I can make a blog post later, but at a high level:
A rust TTS server hosts two models: a mel inference model and a mel inversion model. The ones I'm using are glow-tts and melgan. They fit together back to back in a pipeline.
I chose these models not for their fidelity, but for their performance. They're 10x faster at inference than Tacotron 2. If you want something that sounds amazing, you're better off with a denser set of networks, like Tacotron 2 + WaveGlow. You should use these for achieving superior offline results for multimedia purposes.
Instead of using graphemes, I'm using ARPABET phonemes, and I get these from a lookup table called "CMUdict" from Carnegie Mellon. In the future I'll supplement this with a model that predicts phonemes for missing entries.
Each TTS server only hosts one or two voices due to memory constraints. These models are huge. This fleet is scaled horizontally. A proxy server sits in front and decodes the request and directs it to the appropriate backend based on a ConfigMap that associates a service with the underlying model. Kubernetes is used to wire all of this up.
This is incredibly cool. Do you mind sharing how big the models are, and what kind of instances you're deploying them on?

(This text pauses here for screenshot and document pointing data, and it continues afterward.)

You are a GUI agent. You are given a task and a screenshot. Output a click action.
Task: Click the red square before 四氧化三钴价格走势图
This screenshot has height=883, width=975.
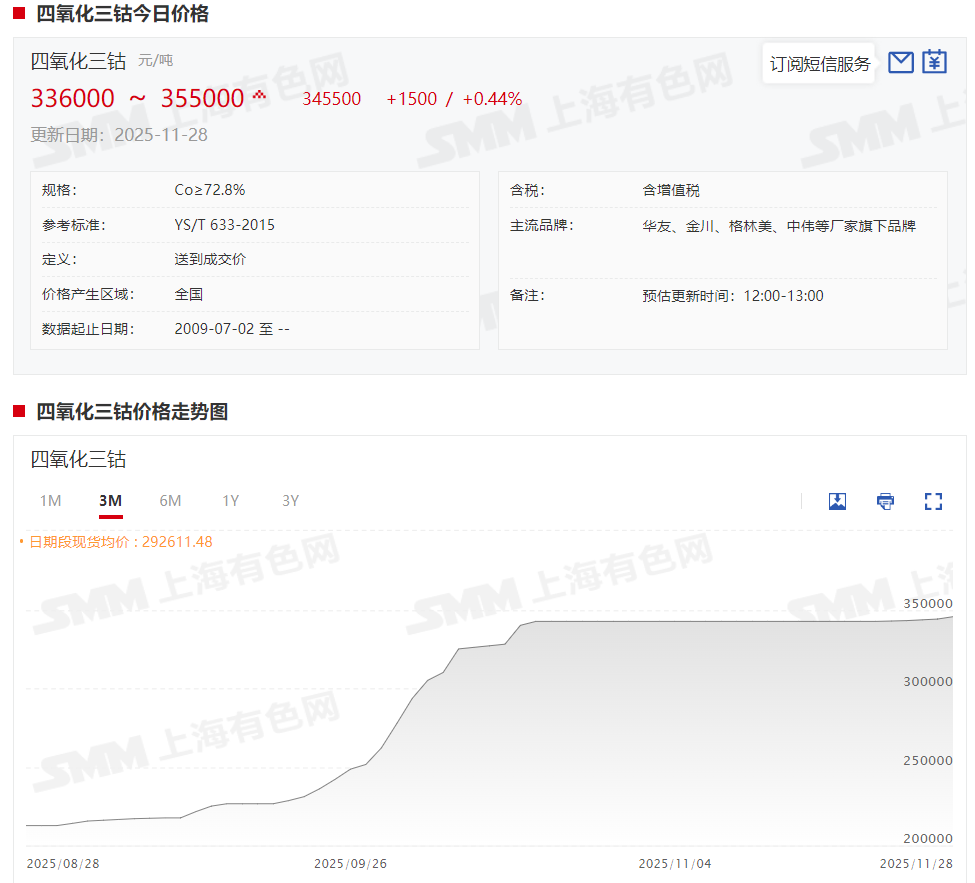(19, 411)
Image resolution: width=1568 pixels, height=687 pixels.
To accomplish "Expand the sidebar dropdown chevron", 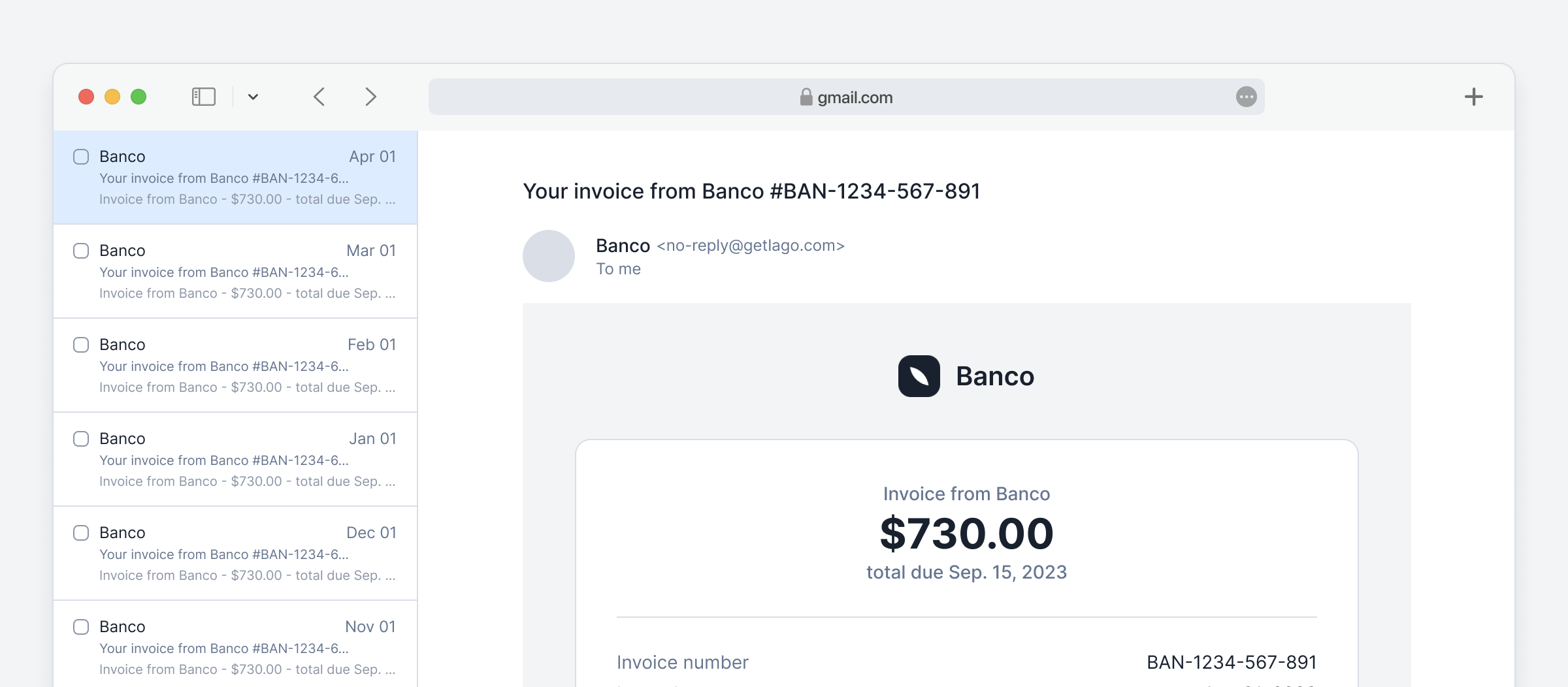I will tap(253, 97).
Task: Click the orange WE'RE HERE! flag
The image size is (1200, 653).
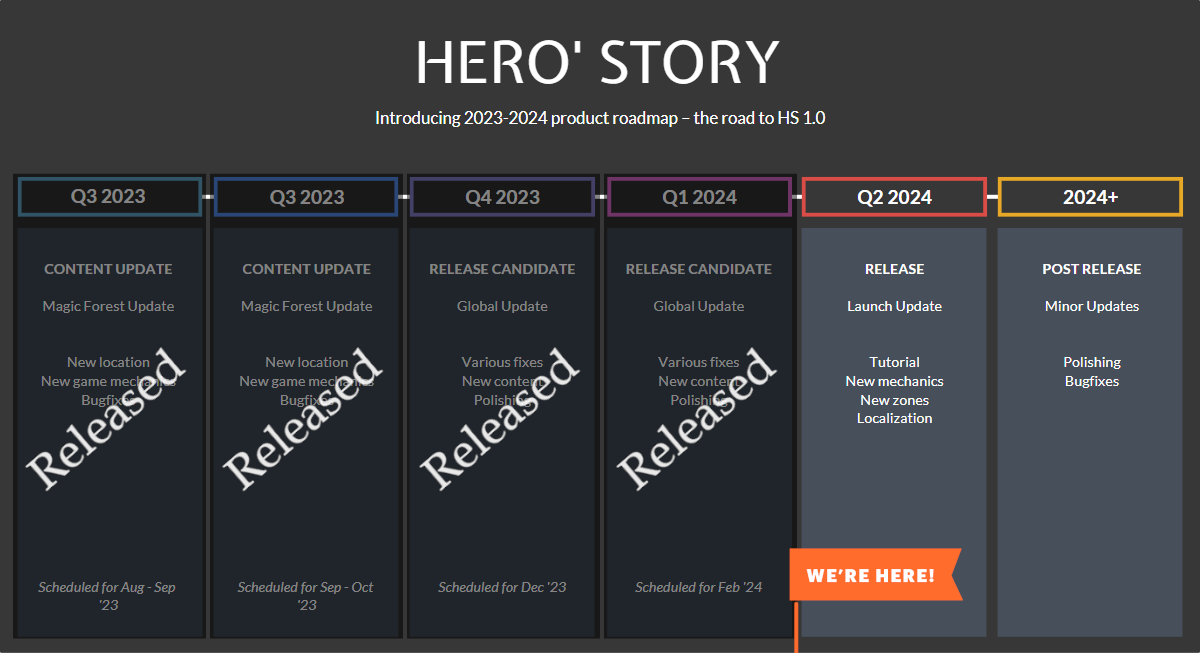Action: tap(870, 575)
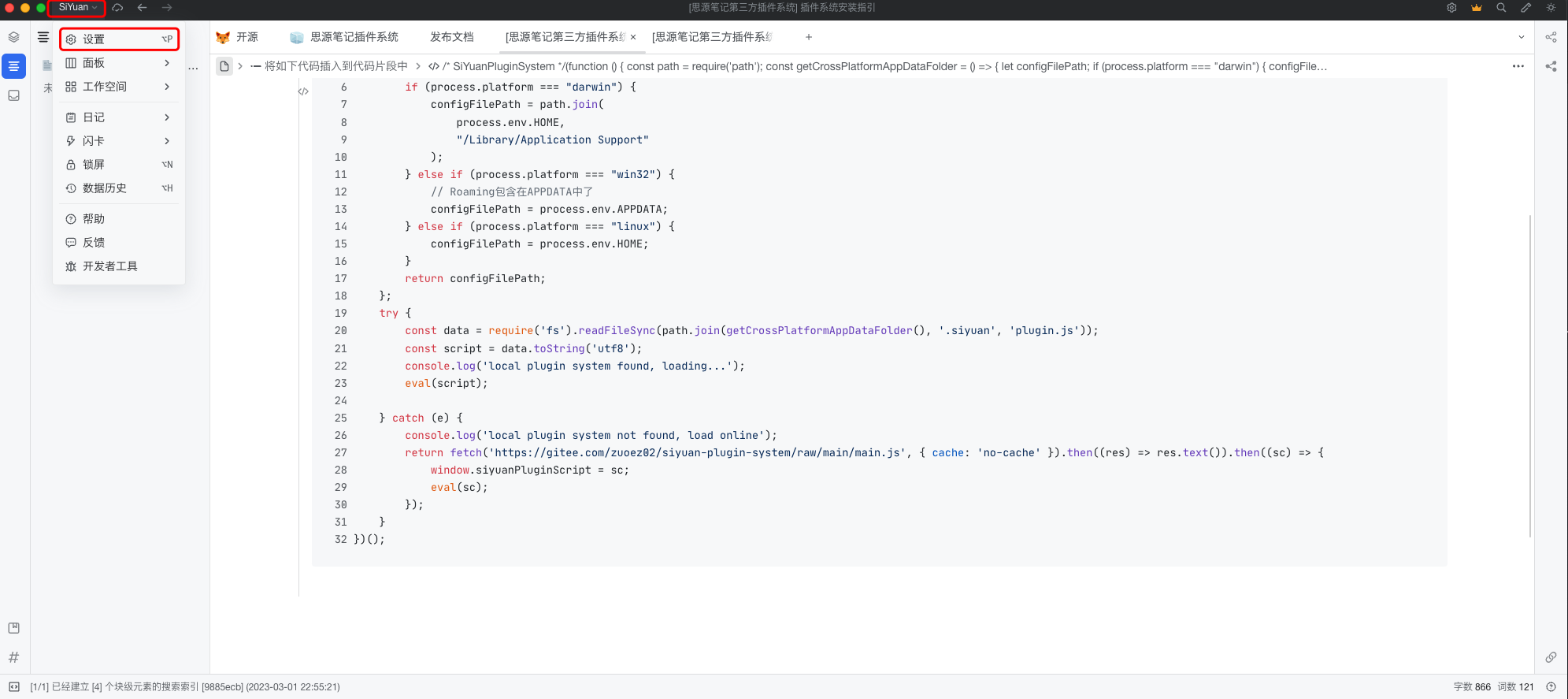Open the Inbox panel in left dock
This screenshot has height=699, width=1568.
click(x=13, y=95)
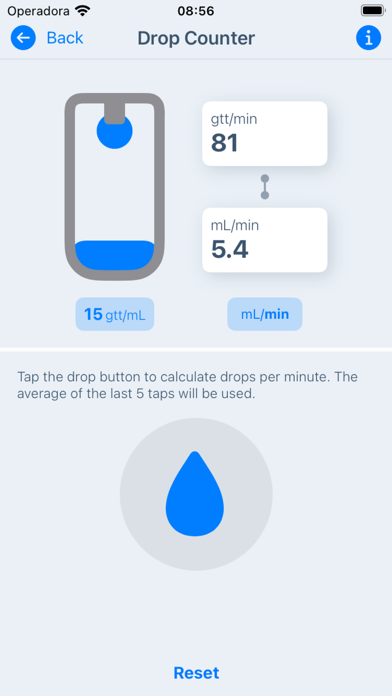Toggle the mL/min time unit

click(x=265, y=314)
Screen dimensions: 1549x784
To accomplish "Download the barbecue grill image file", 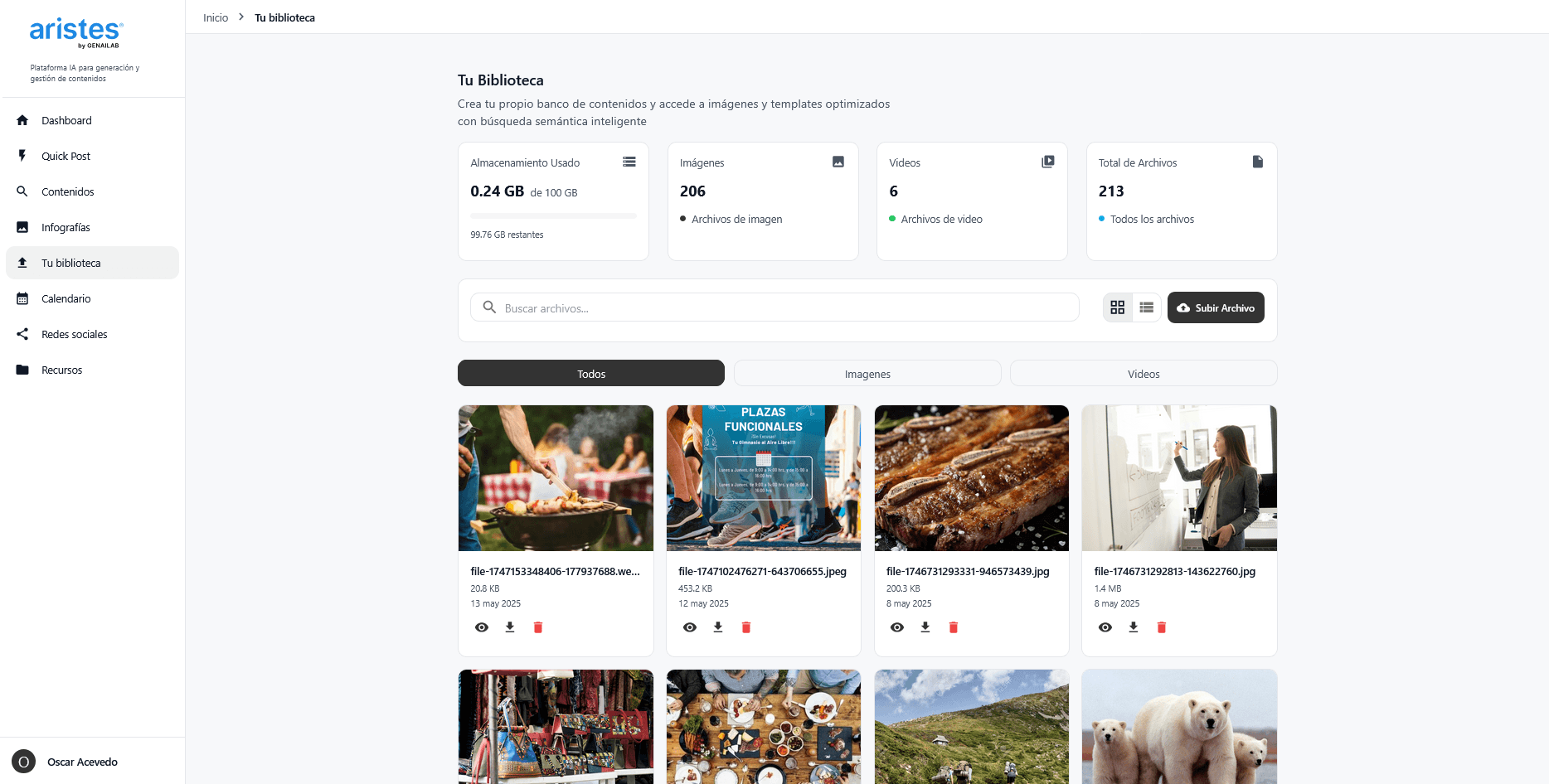I will (510, 627).
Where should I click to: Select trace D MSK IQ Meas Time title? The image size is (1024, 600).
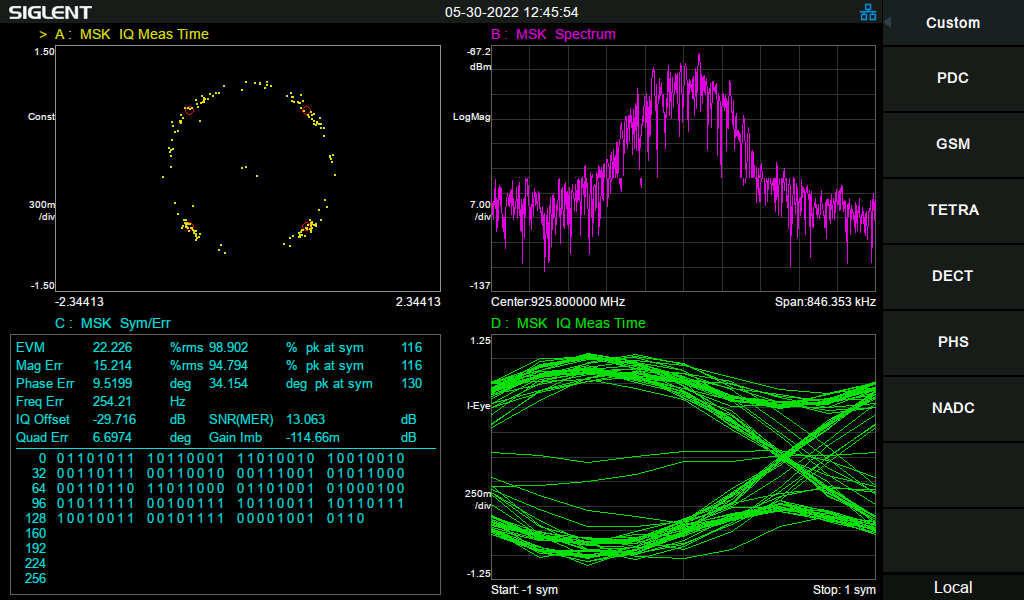[568, 323]
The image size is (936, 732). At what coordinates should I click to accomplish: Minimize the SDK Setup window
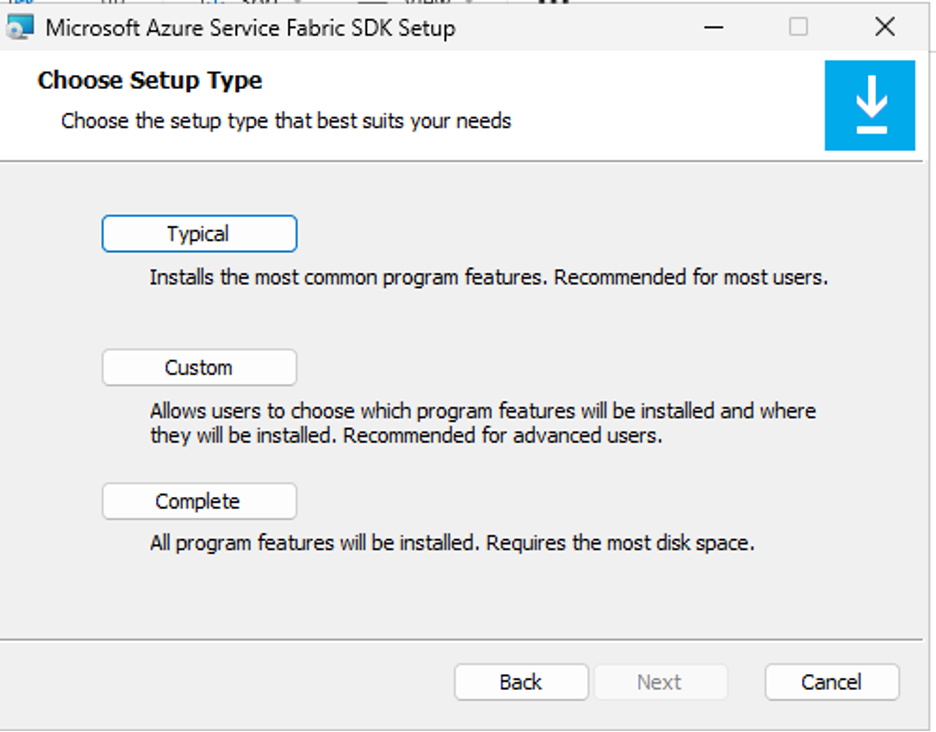(713, 27)
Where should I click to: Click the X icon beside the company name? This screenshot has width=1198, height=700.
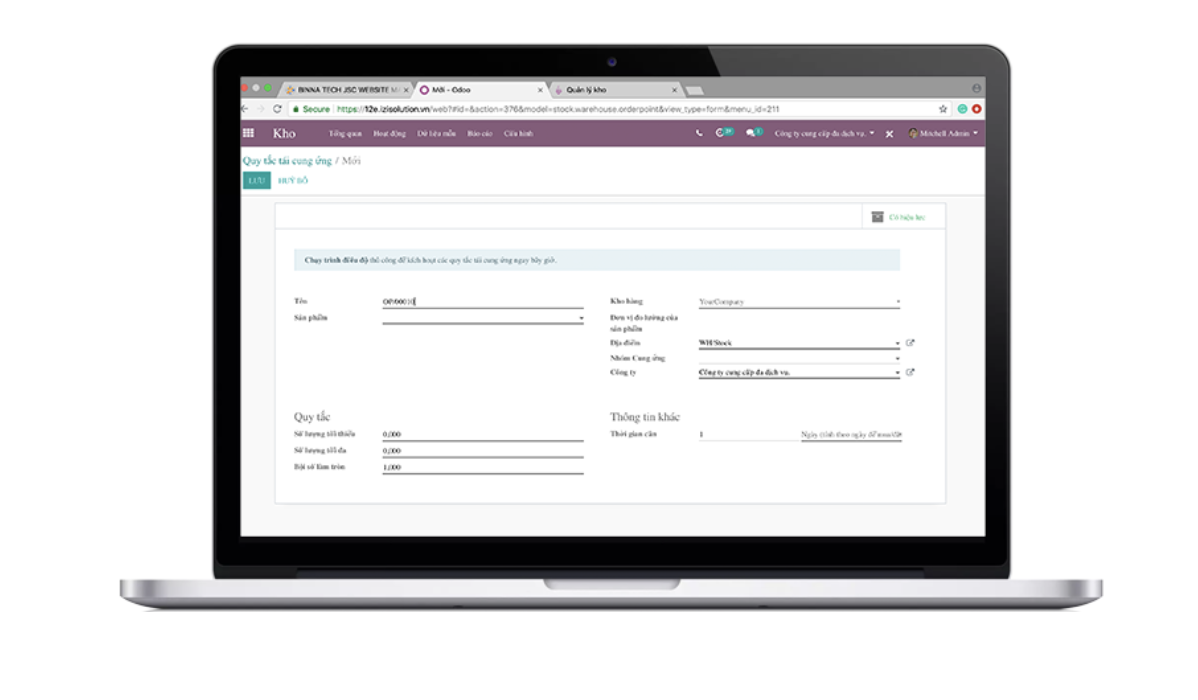pyautogui.click(x=889, y=134)
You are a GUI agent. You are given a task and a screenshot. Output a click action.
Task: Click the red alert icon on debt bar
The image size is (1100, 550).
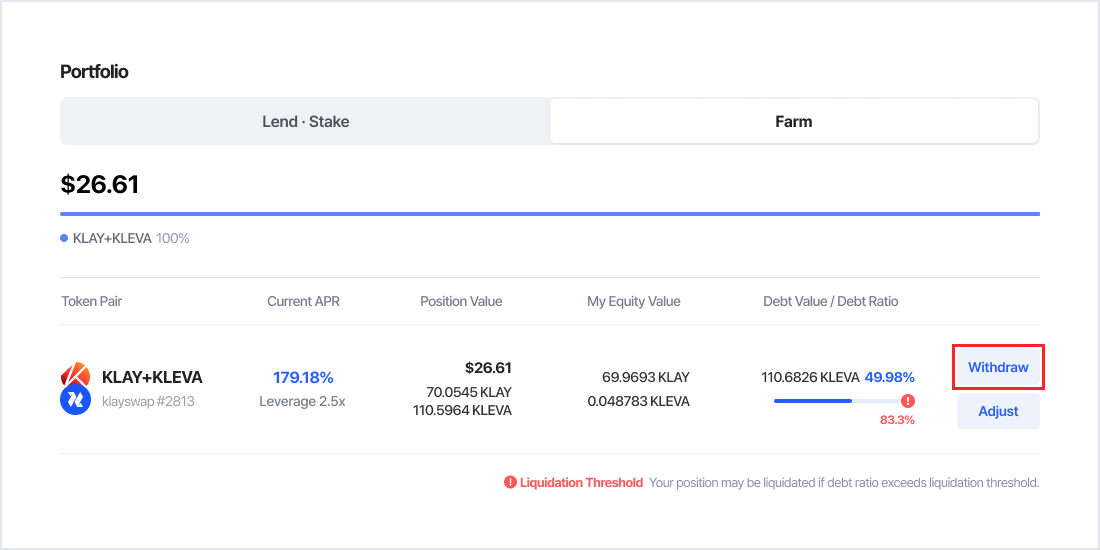tap(907, 401)
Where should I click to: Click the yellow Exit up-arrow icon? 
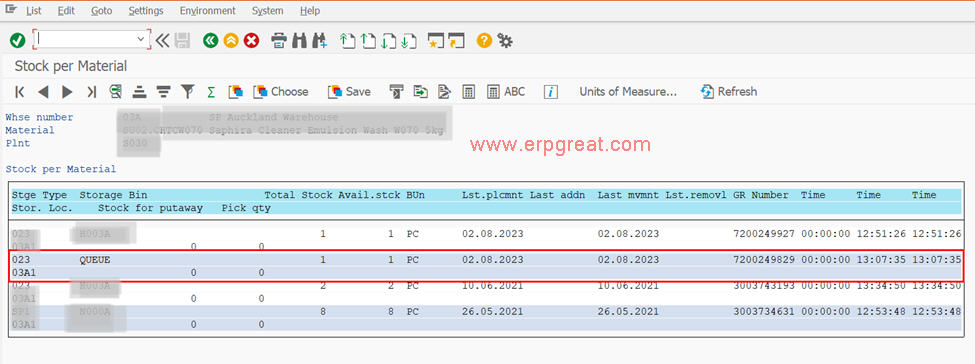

I ask because I help maintain an open source ML infra project ( https://github.com/cortexlabs/cortex ) and we've recently done a lot of work around autoscaling multi-model endpoints. Always curious to see how others are approaching this.
(All the voices use the same melgan, or derivations of it.)
I'll edit my post later with my deployment and cluster architecture. In short, it's sharded and proxied from a thin microservice at the top of the stack. I'll probably introduce a job queue soon.
I tried "Watch as the cat sniffs the flower, eats it, and then vomits. This is classic feline behavior" with Attenborough. He seems to slip into a bit of a German accent on the second sentence. What's the cause of that?
Thanks for sharing, though. Very interesting project!
I can come back and post a write up. Please refresh this post later today.
I scaled for today, but it's pretty cheap to run day to day.
I also have some architectural optimizations to make that will greatly reduce the costs. Right now, nodes are responsible for two speakers apiece. This is an under-utilization since most speakers don't get used.
Do you have a GitHub or technical documentation about how you build this sort of thing to work at scale?